Since I’ve written about it once already, why not again. Aiman was here with her family yesterday, for what seemed a most extending and exhausting stay, stretching up till 1am. I got to see her for the second time in a week, blessed be Eid. And these two close encounters combined with a long delay and distance – disillusioned me. And not in a triumphant and intellectual way, but in my heart, with pain and sadness. She is indeed a child, indeed self-observing due to being ‘laadli’ and lauded, indeed unaware of her surroundings, indeed provoking only to be poked back, which we mistook for the ‘returning of our gaze’. She likes being looked at, and to meet someone’s eyes while still on her, but only and only to feel reassured of her beauty, of being noticed for her expressions and self-directing attitude – and it is cute, I love her for that.  But I was disillusioned by realizing my own mistake, my mistake of mistaking her self-appreciating gestures for ‘something from her side’, a desire returned, a foundation hinted at. It was all unfounded. An end of fascination as tommy put it. We must move on, as cats do.

I was proper sad last night. And I feared it leaking to my overall demeanor. That now here, this sadness would spread over my perspective like a cancer, and bit by bit, eat my good bits, in the process for the preparation of the arrival of another depressive episode. But why am I so afraid of getting depressed again? Is it another failure I am dreading? A no success at ACCA, not in papers, but in job and my failure to adopt with the work environment? Or what the postponement of careering and me losing it and falling on the ground again, mourning my failures and making way for more? Maybe I fear people giving up on me. People becoming impatient with me as I’ve become impatient with myself.

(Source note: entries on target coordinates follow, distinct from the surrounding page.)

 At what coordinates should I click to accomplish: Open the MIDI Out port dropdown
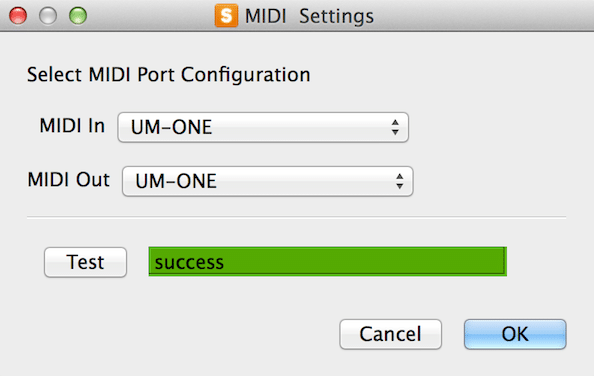267,181
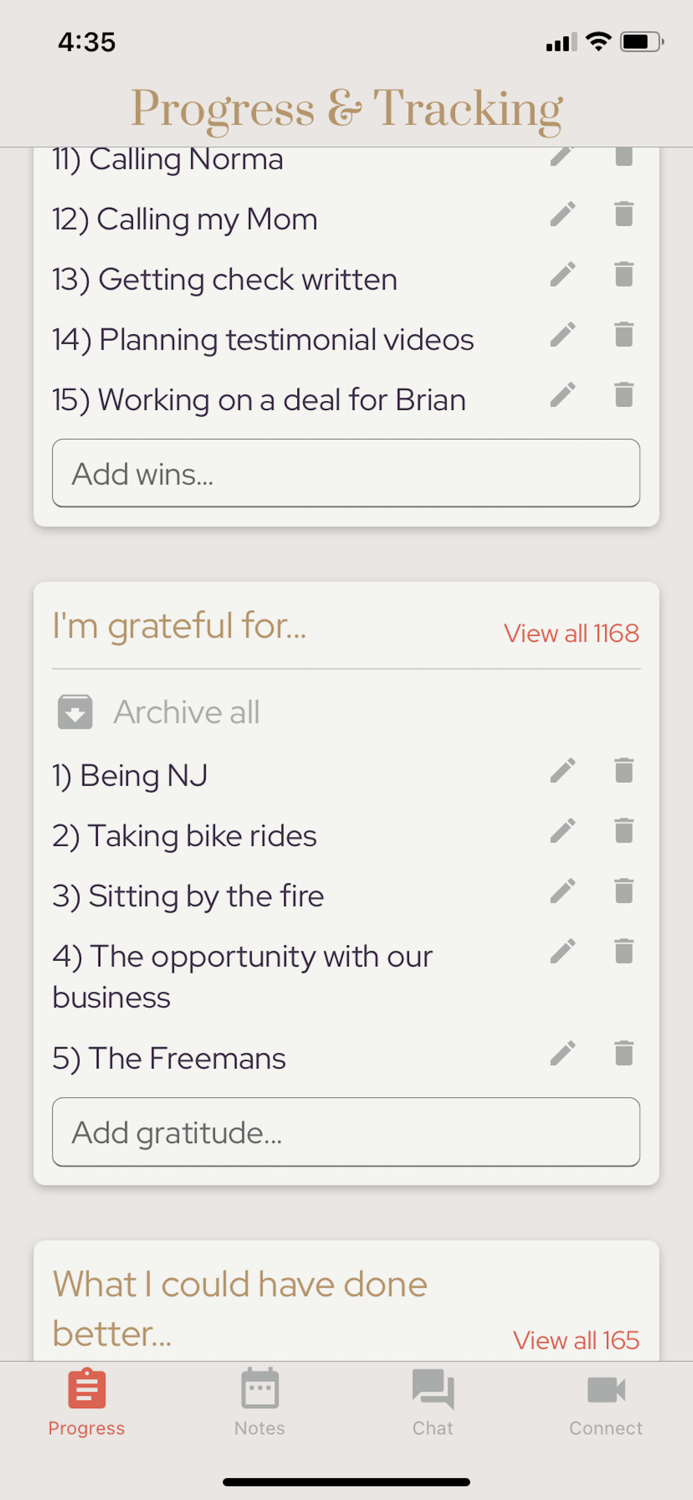Image resolution: width=693 pixels, height=1500 pixels.
Task: Edit 'Sitting by the fire' entry
Action: pos(563,890)
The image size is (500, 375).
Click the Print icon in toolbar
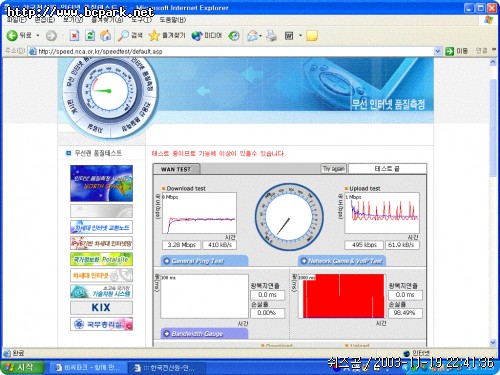[271, 36]
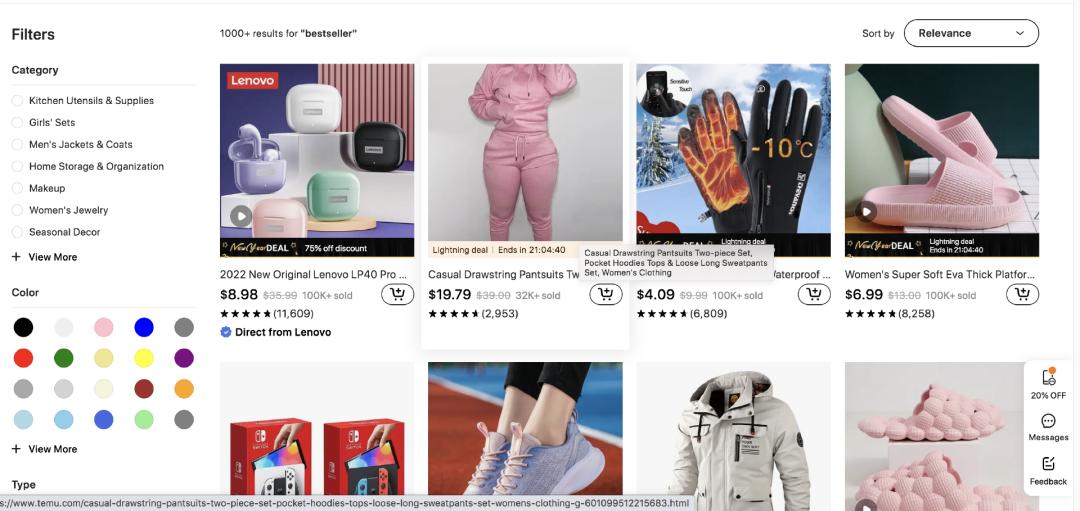
Task: Play the pink slippers product video
Action: click(866, 211)
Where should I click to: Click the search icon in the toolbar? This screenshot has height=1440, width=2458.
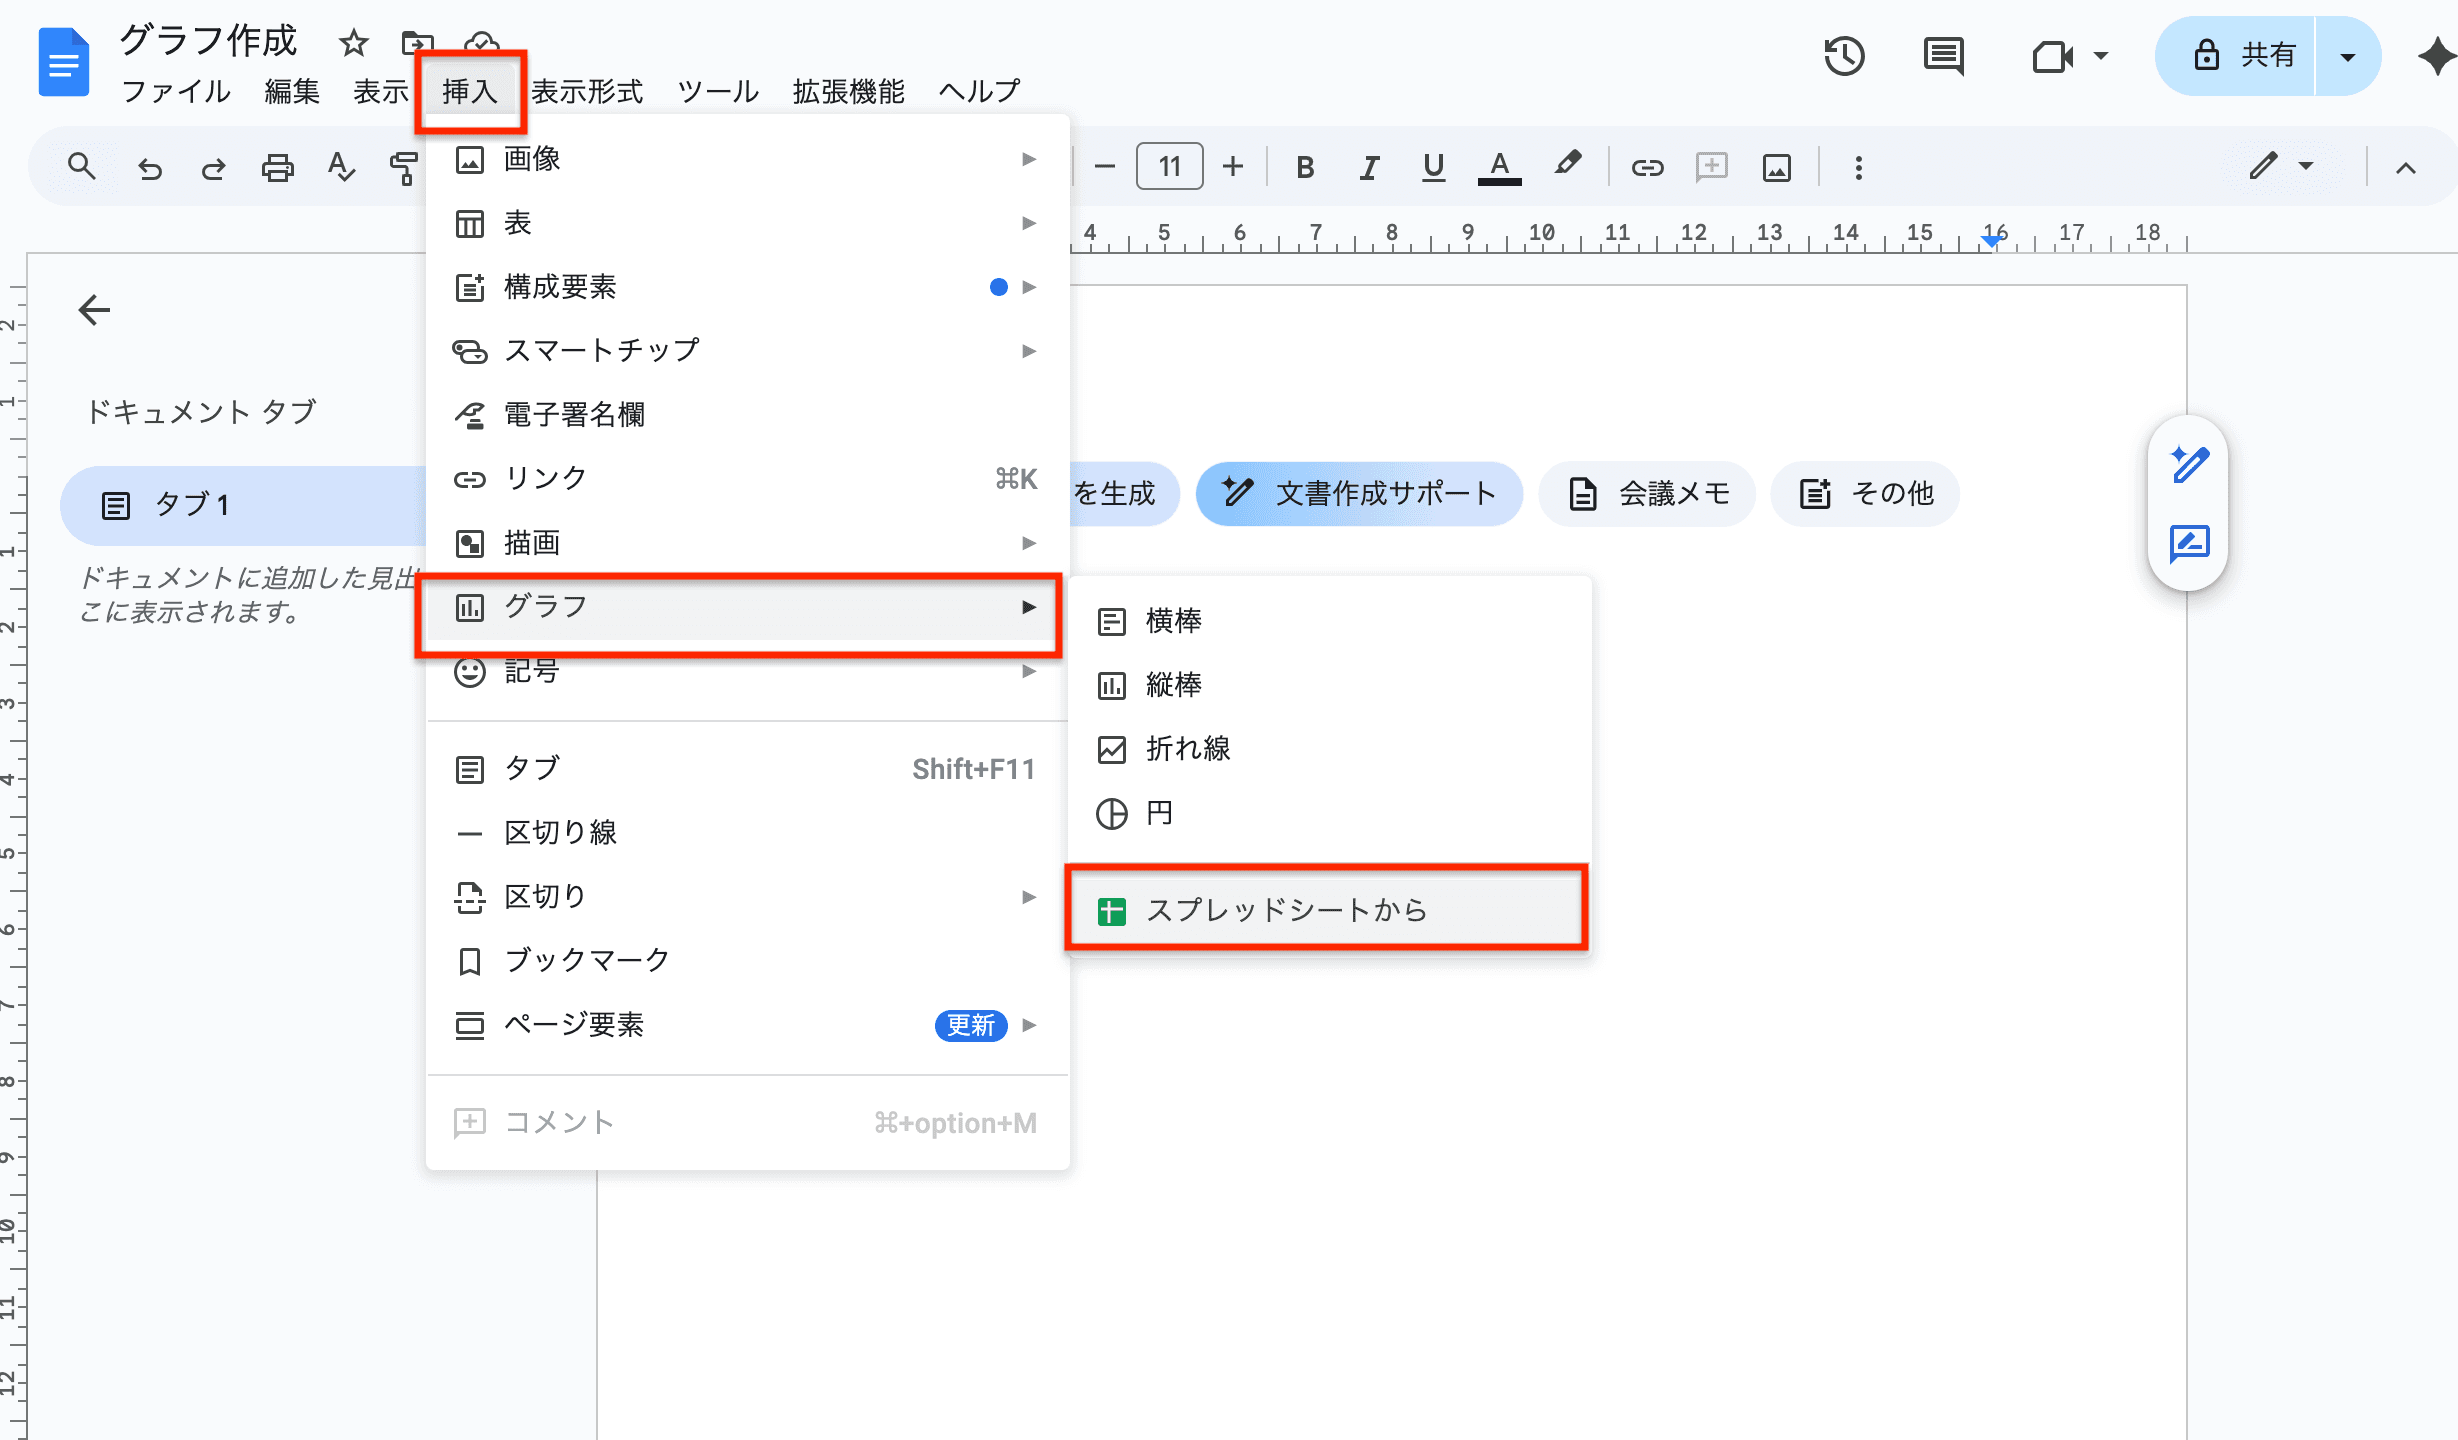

The lackluster applications for jobs and bearing out of its muteness in the uncertainty of following days only reinforces my chronic doomed-ness at ever finding a proper good, or the eventual careering therefrom. Oh, how I would ravel and bask in the certainty of having arrived at a career path, and being so content and assured at finding myself there, amidst of it, something that right now feels so bitterly elusive. Have more faith, tommy says, be patient by being busy. Let’s not talk about marriage or girls. I feel lonely but I can also disperse it just as easily.

I have not lost it, although I do constantly fear losing it. Maybe when I have survived the summer: passing all exams, having had or having still a job, or being reasonably unemployed, and still being content with myself and life and at peace with the contents of life, and having my eyes still set at horizon while being actively appreciative of what lies at my feet and the air I feel against my face and the chirping of the birds I can hear; and when the friends are still around and that I can start a vulnerable or pleasant conversation, both with a sigh, after some quiet, and when the family is still okay, functioning normally, without any persistent tension, and when I am still reading, and watching, and listening, and of course walking – maybe then I would know that I am not losing ‘it’ again. Maybe then I would find true and permeating peace.